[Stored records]
*-*-*

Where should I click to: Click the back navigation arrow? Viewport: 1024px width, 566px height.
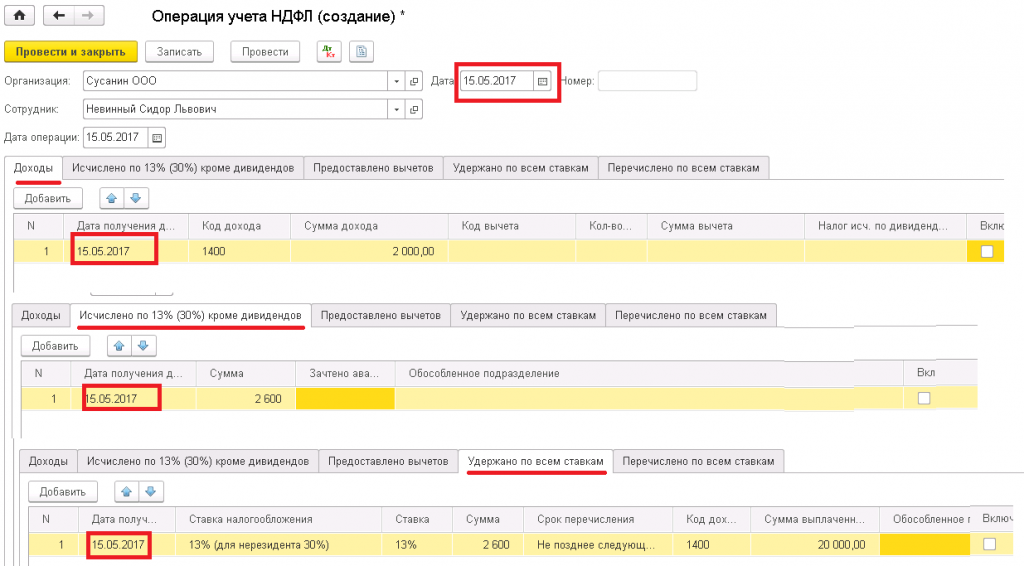click(60, 17)
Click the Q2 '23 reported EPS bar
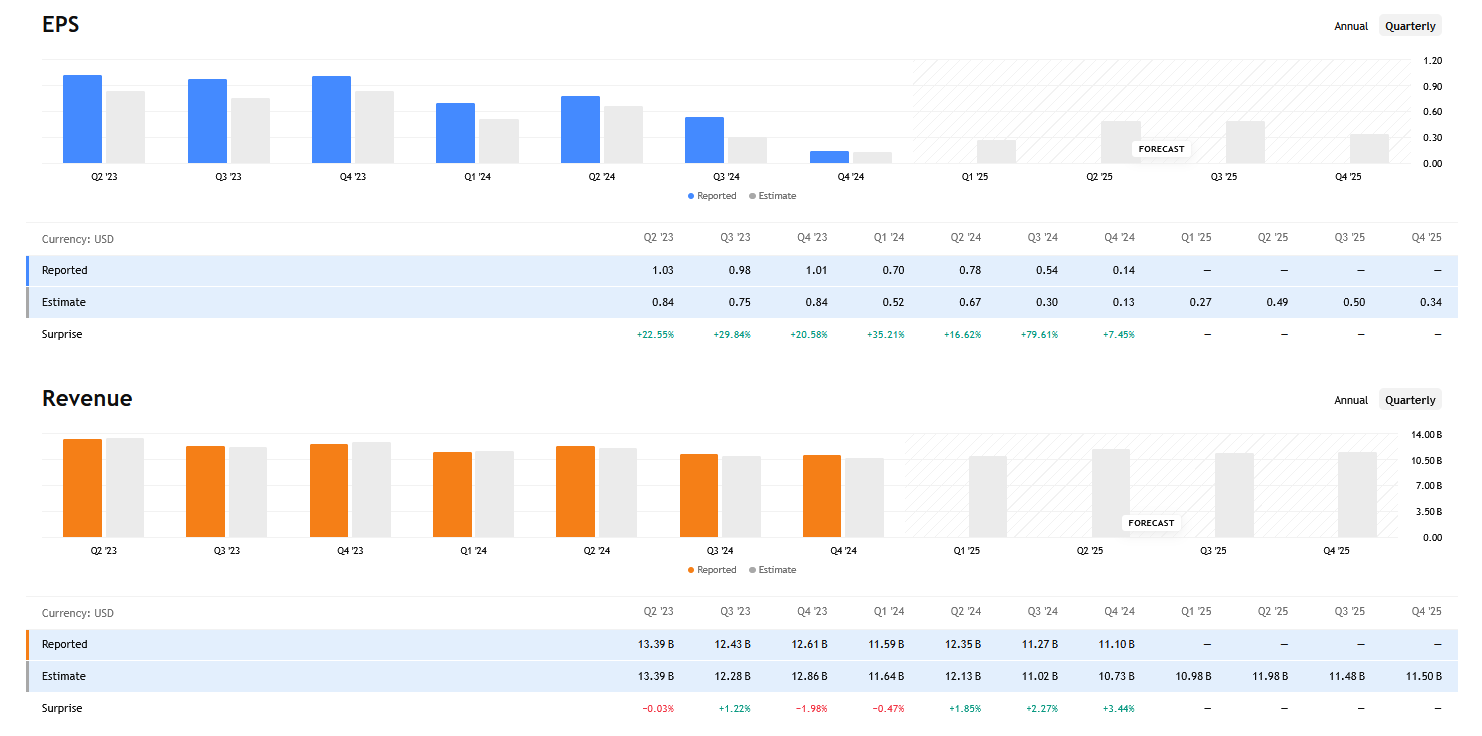 pos(82,117)
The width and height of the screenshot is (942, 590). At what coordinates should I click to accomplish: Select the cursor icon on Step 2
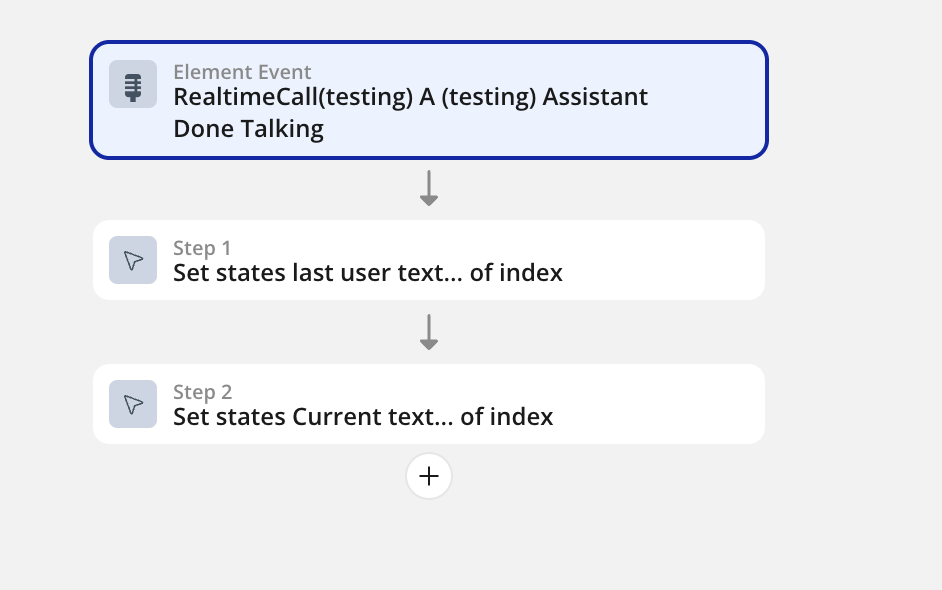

*-*-*

Each line from the one containing "Click the Q2 '23 reported EPS bar" down to the final line of the records above must be reproduced exactly; no pictures go into the copy.

## [REPLY]
Click the Q2 '23 reported EPS bar
 pos(82,117)
The width and height of the screenshot is (942, 590). At what coordinates should I click to accomplish: Select the cursor icon on Step 2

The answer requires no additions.